**Target pointing data:**

·····

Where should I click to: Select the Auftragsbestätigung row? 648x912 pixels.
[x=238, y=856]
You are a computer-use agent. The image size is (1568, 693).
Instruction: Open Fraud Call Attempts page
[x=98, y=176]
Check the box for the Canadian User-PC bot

·····

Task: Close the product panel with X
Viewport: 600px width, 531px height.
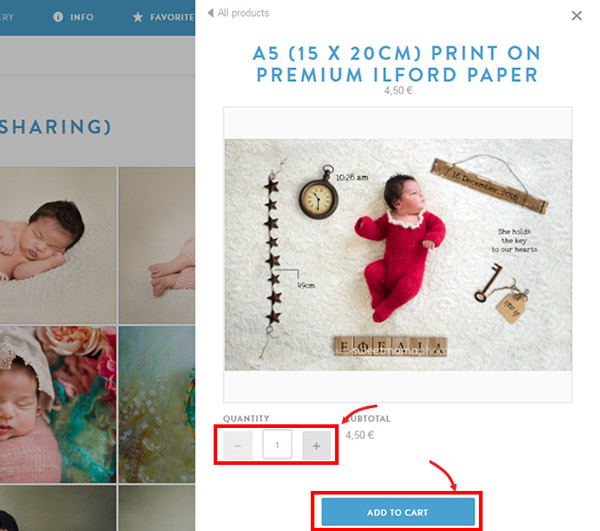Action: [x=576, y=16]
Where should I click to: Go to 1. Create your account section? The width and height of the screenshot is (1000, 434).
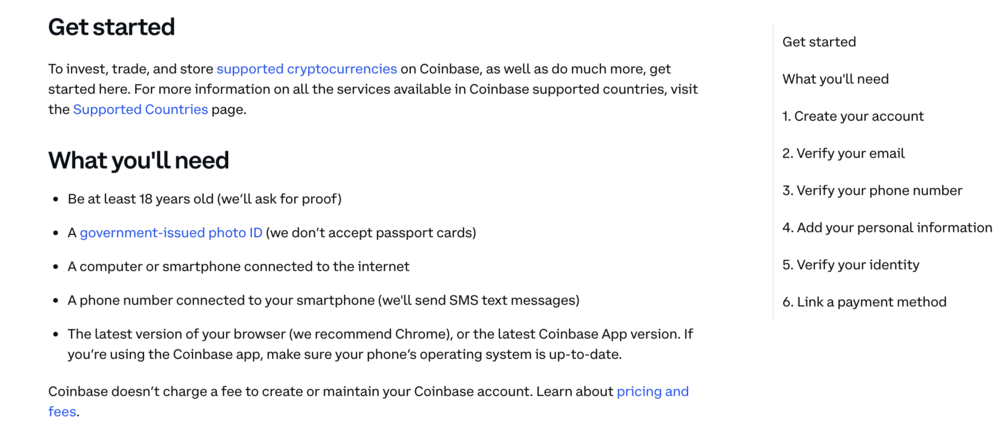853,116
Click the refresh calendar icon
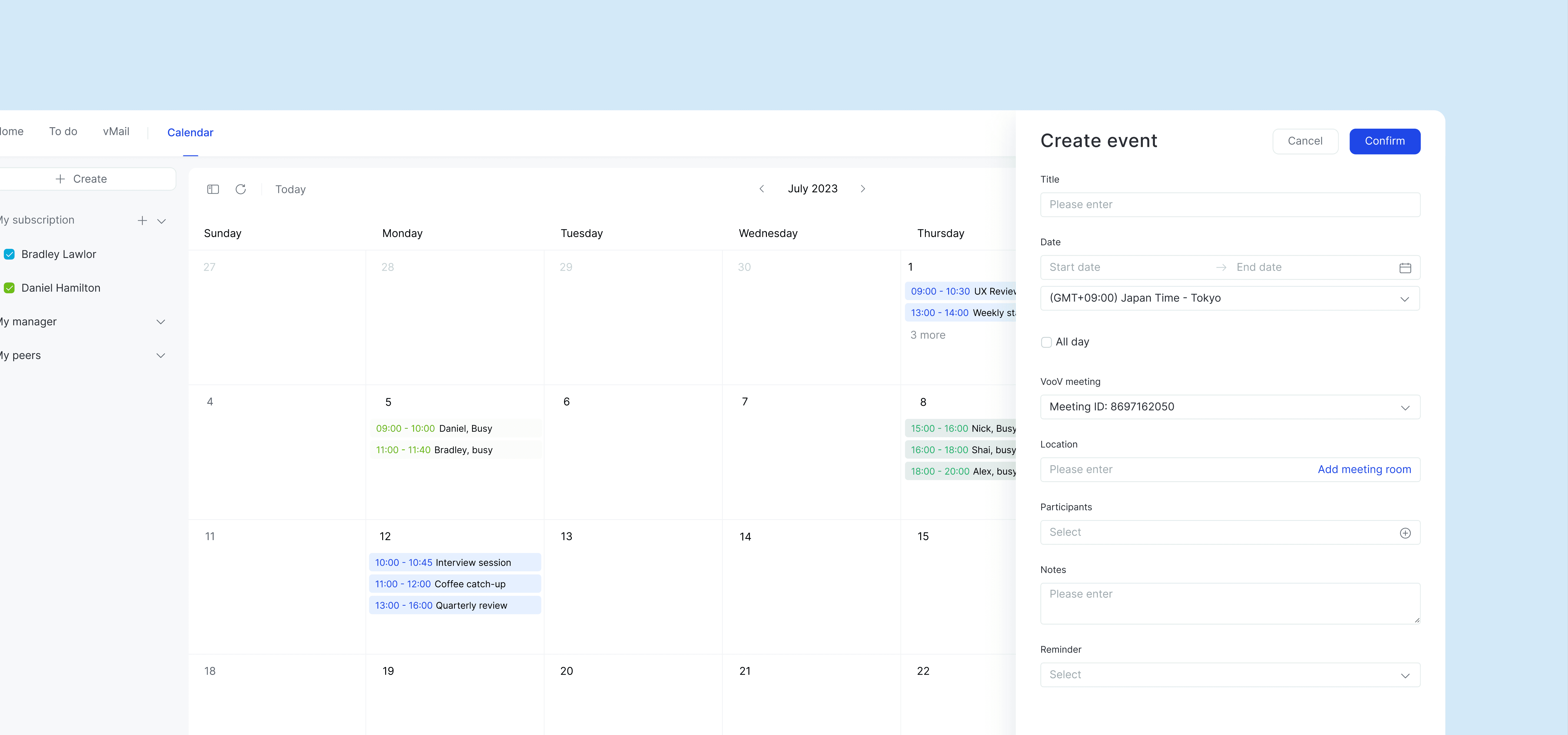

·····

**Problem description:**
Pick out every line in the entries that contains the string "height". Case counts.

**Result:**
Viewport: 600px width, 531px height.
Where should I click to: Go to 1. Create your account section? The width and height of the screenshot is (1000, 434).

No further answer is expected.